那聲不高不低,剛好讓殿內的人都聽得到,頓時所有人的目光都落向了蘇靜卉,包括那位賢妃。
蘇靜卉二話不說,仰臉便直接擡眸看向軒轅徹,一副“夫是我的天,我以夫命是從”的模樣。
軒轅徹好笑,暗道這小妮子夠狠的,想都不想就把題踢他身上,卻也勾脣淺笑,甚至微微彎身遷就她的高度輕聲溫和道:“你想去就去吧。”
一腳,就又把題踢回來還她了,還一臉“我的眼裡只有你,你愛怎麼樣就怎麼樣”……
蘇靜卉彎眸,嫣然而笑,正要開口那頭有德妃耳邊輕述的太后便笑着說話了:“瞧這小兩口,才兩天這感情便這麼膩上了,好啊,是好事,也該如此……好了好了,都甭礙着哀家這把老骨頭在那兒拘禮了,想去就去吧,都去看看,哀家也累了,要歇了。”
太后都這般發話了,衆人自然沒有賴着的道理,也不好不去探望一下太子妃,便紛紛告辭結伴着去了東宮。
路上,軒轅徹好幾次察覺賢妃娘娘看向他們這邊,用一種古怪的目光打量着轎中的蘇靜卉,而蘇靜卉卻似並未察覺一般,始終沒有看過去一次的專心着路上的景緻……
見賢妃又要趁着轉彎看過來,軒轅徹乾脆低頭把挑了簾子的轎窗口擋了,跟蘇靜卉說起無關緊要的事:“希望不會耽擱太多時間,不然就得改天再去錦繡莊了。”

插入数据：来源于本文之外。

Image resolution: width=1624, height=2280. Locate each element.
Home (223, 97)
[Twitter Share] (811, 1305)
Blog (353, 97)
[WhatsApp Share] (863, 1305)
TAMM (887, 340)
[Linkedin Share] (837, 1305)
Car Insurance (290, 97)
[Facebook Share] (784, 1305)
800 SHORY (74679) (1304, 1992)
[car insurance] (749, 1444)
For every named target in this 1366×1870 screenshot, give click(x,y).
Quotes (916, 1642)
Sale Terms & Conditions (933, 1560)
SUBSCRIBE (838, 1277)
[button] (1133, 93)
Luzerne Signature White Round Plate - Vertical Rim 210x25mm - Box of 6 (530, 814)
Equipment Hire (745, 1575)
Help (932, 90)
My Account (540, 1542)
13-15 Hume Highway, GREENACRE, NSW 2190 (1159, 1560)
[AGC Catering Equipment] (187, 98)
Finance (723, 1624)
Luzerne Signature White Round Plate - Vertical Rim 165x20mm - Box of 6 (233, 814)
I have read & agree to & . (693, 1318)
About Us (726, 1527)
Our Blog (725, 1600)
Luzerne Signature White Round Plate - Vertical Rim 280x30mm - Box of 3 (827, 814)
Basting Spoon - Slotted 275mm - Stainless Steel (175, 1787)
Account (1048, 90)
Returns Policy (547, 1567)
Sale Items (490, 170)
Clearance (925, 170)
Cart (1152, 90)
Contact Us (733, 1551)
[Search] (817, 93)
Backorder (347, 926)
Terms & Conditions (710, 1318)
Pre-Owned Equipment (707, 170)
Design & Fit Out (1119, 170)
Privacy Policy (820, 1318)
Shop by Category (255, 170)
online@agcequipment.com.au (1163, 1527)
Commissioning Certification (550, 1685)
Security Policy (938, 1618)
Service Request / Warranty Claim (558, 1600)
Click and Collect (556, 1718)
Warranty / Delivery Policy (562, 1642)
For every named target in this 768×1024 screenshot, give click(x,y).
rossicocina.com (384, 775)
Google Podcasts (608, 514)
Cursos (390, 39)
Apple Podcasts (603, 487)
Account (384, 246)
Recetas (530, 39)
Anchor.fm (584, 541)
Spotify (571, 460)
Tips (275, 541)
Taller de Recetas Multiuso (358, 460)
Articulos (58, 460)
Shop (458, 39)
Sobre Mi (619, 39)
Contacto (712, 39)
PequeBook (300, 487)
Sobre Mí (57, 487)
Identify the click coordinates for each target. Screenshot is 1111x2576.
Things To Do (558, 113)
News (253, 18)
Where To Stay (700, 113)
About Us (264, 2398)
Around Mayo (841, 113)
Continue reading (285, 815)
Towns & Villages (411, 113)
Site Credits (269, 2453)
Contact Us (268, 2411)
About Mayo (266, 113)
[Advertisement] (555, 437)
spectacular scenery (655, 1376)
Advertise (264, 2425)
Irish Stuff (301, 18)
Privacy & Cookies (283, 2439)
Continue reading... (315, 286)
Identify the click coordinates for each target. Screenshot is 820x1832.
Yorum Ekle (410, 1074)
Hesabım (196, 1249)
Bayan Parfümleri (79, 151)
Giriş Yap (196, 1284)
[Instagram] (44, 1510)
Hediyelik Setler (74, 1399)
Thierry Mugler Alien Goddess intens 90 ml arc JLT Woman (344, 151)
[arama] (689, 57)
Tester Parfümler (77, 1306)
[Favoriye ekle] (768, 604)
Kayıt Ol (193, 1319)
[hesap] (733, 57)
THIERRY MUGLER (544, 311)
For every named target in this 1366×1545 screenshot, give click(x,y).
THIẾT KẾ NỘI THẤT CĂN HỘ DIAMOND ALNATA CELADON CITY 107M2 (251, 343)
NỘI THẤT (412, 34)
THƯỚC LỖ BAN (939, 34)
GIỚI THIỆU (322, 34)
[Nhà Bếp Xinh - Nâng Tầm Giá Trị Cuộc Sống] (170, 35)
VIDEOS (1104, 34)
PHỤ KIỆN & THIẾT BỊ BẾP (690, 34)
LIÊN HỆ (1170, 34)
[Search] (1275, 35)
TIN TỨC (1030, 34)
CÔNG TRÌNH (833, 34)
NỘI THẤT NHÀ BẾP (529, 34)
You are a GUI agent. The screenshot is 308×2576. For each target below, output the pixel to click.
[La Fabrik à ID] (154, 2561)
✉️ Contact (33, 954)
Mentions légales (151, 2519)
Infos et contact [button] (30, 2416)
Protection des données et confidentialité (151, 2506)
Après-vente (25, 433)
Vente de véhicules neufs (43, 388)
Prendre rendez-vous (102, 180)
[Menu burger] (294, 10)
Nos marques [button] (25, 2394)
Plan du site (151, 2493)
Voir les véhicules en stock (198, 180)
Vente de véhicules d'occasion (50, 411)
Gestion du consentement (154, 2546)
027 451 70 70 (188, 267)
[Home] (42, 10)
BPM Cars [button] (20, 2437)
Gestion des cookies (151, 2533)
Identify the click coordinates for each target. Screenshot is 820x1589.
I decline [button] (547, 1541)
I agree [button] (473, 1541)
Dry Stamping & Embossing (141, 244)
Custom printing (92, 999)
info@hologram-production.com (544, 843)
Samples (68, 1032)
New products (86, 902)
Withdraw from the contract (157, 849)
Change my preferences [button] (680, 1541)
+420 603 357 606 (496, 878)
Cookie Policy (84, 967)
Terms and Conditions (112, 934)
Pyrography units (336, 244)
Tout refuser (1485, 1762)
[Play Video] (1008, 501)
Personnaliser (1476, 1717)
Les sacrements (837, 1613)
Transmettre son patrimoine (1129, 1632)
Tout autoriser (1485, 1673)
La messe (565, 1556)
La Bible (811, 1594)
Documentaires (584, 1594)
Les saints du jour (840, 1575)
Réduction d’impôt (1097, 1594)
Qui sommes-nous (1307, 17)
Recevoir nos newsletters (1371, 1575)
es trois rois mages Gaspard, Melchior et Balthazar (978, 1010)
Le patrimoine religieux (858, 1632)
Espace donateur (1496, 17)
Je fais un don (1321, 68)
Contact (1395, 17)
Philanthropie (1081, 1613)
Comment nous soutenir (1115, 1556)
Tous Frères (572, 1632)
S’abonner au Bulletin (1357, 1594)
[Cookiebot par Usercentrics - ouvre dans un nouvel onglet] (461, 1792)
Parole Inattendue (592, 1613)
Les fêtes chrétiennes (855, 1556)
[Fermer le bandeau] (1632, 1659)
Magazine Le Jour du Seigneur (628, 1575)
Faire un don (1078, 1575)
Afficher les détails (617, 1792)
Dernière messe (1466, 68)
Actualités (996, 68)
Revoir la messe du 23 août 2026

蘇靜卉轉眸看他同時,也能看到前方轉彎看過來的賢妃,淺淺一笑:“今兒去不成,還有明日,明日去不成還有後天,終歸不是急着要穿。”
琥珀色的桃花眼晶光暗掠,軒轅徹笑:“說得也是。”
衆人到達東宮時,太子妃葉茜玉剛喝下驅寒的湯藥睡下,皇上又忽然有了急事要處理不能來見恭親王一家,皇后便讓了恭親王一家先回。
深宮本是非地,再加上太子妃這水落得蹊蹺,得儘早離開自是再好不過的事,偏這時,太子軒轅擎天匆匆回來了。
此時東宮有恭親王一家子及媽媽丫鬟,還有皇后和四妃各自的宮女嬤嬤,又掛念着太子妃葉茜玉的狀況,太子軒轅擎天還真是沒注意到被淹沒在人羣裡又被軒轅徹擋了半身的蘇靜卉,匆匆一番彼此見禮,便進了屋去……
恭親王趁機告別皇后,領着一家子直接出宮,頗有那麼點慢了就有麻煩上身的架勢,蘇靜卉想想就覺好笑。
軒轅徹挑眉:“什麼事這麼好笑?也說出來讓我樂呵樂呵呀。”
總不能說恭親王那樣好像落荒而逃,蘇靜卉自然搖頭:“沒什麼。”
軒轅徹倒也沒再問,轉頭挑了簾子看了看天色,便直接對車旁的隨從道:“跟老頭說一聲,我們自個兒走。”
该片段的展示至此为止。